Sin embargo, cuando el hombre sustituye el gesto de hundirse entre la hierba por el de colocarse sobre una balsa en medio del lago, el cine le brinda la más hermosa de las revelaciones, y también el segundo milagro. Jake desea permanecer tan inmóvil como el agua, tan inquebrantable como las montañas del horizonte, tan silencioso como la bruma del bosque. Pero la balsa se mueve, de manera imperceptible para el ojo humano, pero no para la cámara. El cine le revela de nuevo al anciano su condición humana y perenne, nos revela del todo una verdad inmutable: que el tiempo no pasa del mismo modo para el hombre que para las montañas, para el cuerpo que para el espíritu.

Y ante esa certeza, el hombre es expulsado de su propio mundo. Jake no pertenece ya al mundo de los vivos, pero tampoco es aceptado en el eterno universo de la naturaleza, que lo relega nuevamente a su condición de mortal. Vagando entre dos mundos, ausente de ambos, el cineasta muestra entonces la última de las fotografías: dos niñas que sonríen a la cámara con sus miradas inocentes.

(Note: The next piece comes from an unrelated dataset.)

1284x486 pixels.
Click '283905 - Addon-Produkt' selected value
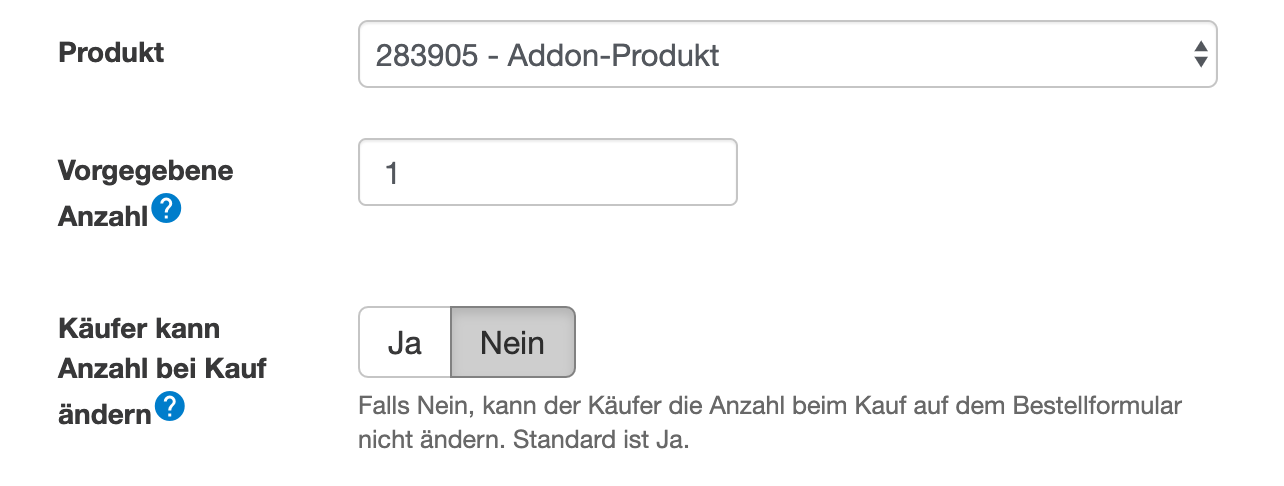pos(547,55)
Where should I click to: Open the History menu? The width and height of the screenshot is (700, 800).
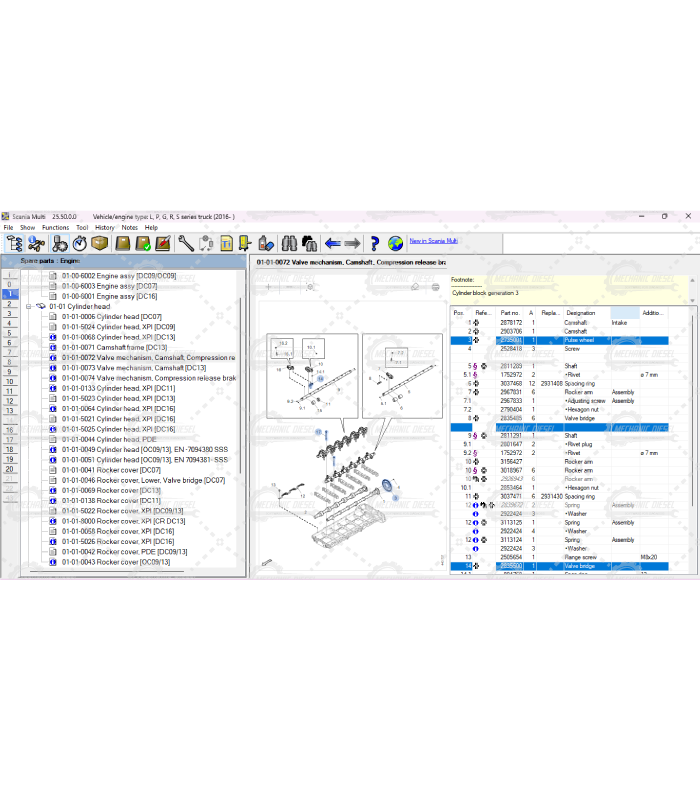click(104, 228)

Como espectadores, nunca sabemos si se trata de su familia, o acaso de alguien importante. Lo cierto es que la película vuelve la vista hacia un último y dilatado plano en el que el alma de Jake se consume frente a una hoguera. Nunca sabremos con certeza a qué debió renunciar para encontrar su lugar en el mundo. Consciente de aquello que ha perdido, incapaz de fundirse del todo con la naturaleza, el anciano tiene la vista perdida en la hoguera. Huérfano para siempre, ya no puede vincularse ni a su pasado ni a su entorno. El cine le regala la posibilidad de apagarse consigo junto al último fundido a negro. Y ese gesto es el último de sus milagros.